评估逼尿肌无力(DUA)对良性前列腺增生(BPH)患者行钬激光前列腺剜除术(HoLEP)术后结局的影响。
本前瞻性数据库研究纳入了 2018 年 1 月至 2022 年 12 月期间接受 HoLEP 的 BPH 患者。患者被分为 DUA(膀胱收缩力指数[BCI]<100)和非 DUA(BCI≥100)组。比较两组患者术前、术后 3 个月和 6 个月的客观(最大尿流率[Q]、残余尿量[PVR])和主观结局(国际前列腺症状评分[IPSS]、膀胱过度活动症症状评分[OABSS]、治疗满意度问题[STQ]、整体反应评估[ORA]和再次手术意愿问题[WUSQ])。

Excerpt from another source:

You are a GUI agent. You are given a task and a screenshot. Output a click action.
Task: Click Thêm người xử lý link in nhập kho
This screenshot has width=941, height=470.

共纳入 689 例患者,平均(标准差[SD])年龄为 69.8(7.1)岁。非 DUA(325[47.2%])和 DUA(364[52.8%])组的平均(SD)BCI 分别为 123.4(21.4)和 78.6(14.2)。两组患者术后的客观(Q 和 PVR)和主观(IPSS、IPSS 生活质量和 OABSS)结局均显著改善。术后 DUA 组的 Q 值低于非 DUA 组。术后 6 个月时,DUA 组的总 IPSS 高于非 DUA 组。两组间手术并发症无显著差异。术后 6 个月时的 STQ、ORA 和 WUSQ 反应表明,患者对手术满意(DUA 组 90.5%;非 DUA 组 95.2%),手术改善了他们的症状(DUA 组 95.9%;非 DUA 组 100.0%),他们愿意再次接受手术(DUA 组 95.9%;非 DUA 组 97.9%)。两组间 STQ 和 WUSQ 的反应无显著差异。
我们的中期结果表明,与无 DUA 的患者相比,BPH 合并 DUA 的患者行 HoLEP 后的临床结局差异较小。DUA 组的总体满意度较高。